### Provided information
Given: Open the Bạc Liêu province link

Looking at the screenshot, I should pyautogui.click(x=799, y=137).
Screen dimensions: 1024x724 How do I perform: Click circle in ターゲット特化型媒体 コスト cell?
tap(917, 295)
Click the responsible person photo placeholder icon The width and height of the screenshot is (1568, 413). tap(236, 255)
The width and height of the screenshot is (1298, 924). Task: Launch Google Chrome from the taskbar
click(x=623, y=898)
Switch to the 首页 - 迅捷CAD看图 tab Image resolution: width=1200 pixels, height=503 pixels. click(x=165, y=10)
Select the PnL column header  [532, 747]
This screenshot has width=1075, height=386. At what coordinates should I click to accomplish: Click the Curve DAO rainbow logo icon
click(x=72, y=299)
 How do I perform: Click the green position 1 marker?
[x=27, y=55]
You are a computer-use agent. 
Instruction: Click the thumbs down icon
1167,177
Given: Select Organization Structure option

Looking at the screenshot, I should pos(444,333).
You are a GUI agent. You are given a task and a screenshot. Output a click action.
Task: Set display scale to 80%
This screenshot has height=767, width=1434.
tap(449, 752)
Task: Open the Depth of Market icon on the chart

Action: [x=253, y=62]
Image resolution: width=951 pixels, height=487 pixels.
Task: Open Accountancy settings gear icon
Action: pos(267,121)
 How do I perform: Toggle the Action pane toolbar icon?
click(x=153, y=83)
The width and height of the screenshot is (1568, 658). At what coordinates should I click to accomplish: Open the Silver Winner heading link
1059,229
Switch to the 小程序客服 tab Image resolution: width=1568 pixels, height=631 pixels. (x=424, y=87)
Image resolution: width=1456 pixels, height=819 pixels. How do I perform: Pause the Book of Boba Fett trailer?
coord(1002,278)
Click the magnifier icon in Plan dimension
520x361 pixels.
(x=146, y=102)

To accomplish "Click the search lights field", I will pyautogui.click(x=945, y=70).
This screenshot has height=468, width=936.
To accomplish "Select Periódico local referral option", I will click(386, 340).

### Activity
Would you copy every line of the material exactly?

### Answer section
Given: Open the Bạc Liêu province link

Looking at the screenshot, I should pyautogui.click(x=799, y=137).
Screen dimensions: 1024x724 How do I perform: Click circle in ターゲット特化型媒体 コスト cell?
tap(917, 295)
Click the responsible person photo placeholder icon The width and height of the screenshot is (1568, 413). tap(236, 255)
The width and height of the screenshot is (1298, 924). Task: Launch Google Chrome from the taskbar
click(x=623, y=898)
Switch to the 首页 - 迅捷CAD看图 tab Image resolution: width=1200 pixels, height=503 pixels. click(x=165, y=10)
Select the PnL column header  [532, 747]
This screenshot has width=1075, height=386. At what coordinates should I click to accomplish: Click the Curve DAO rainbow logo icon
click(x=72, y=299)
 How do I perform: Click the green position 1 marker?
[x=27, y=55]
You are a computer-use agent. 
Instruction: Click the thumbs down icon
1167,177
Given: Select Organization Structure option

Looking at the screenshot, I should pos(444,333).
You are a GUI agent. You are given a task and a screenshot. Output a click action.
Task: Set display scale to 80%
This screenshot has height=767, width=1434.
tap(449, 752)
Task: Open the Depth of Market icon on the chart

Action: [x=253, y=62]
Image resolution: width=951 pixels, height=487 pixels.
Task: Open Accountancy settings gear icon
Action: pos(267,121)
 How do I perform: Toggle the Action pane toolbar icon?
click(x=153, y=83)
The width and height of the screenshot is (1568, 658). At what coordinates should I click to accomplish: Open the Silver Winner heading link
1059,229
Switch to the 小程序客服 tab Image resolution: width=1568 pixels, height=631 pixels. (x=424, y=87)
Image resolution: width=1456 pixels, height=819 pixels. How do I perform: Pause the Book of Boba Fett trailer?
coord(1002,278)
Click the magnifier icon in Plan dimension
520x361 pixels.
(x=146, y=102)

To accomplish "Click the search lights field", I will pyautogui.click(x=945, y=70).
This screenshot has height=468, width=936.
To accomplish "Select Periódico local referral option", I will click(386, 340).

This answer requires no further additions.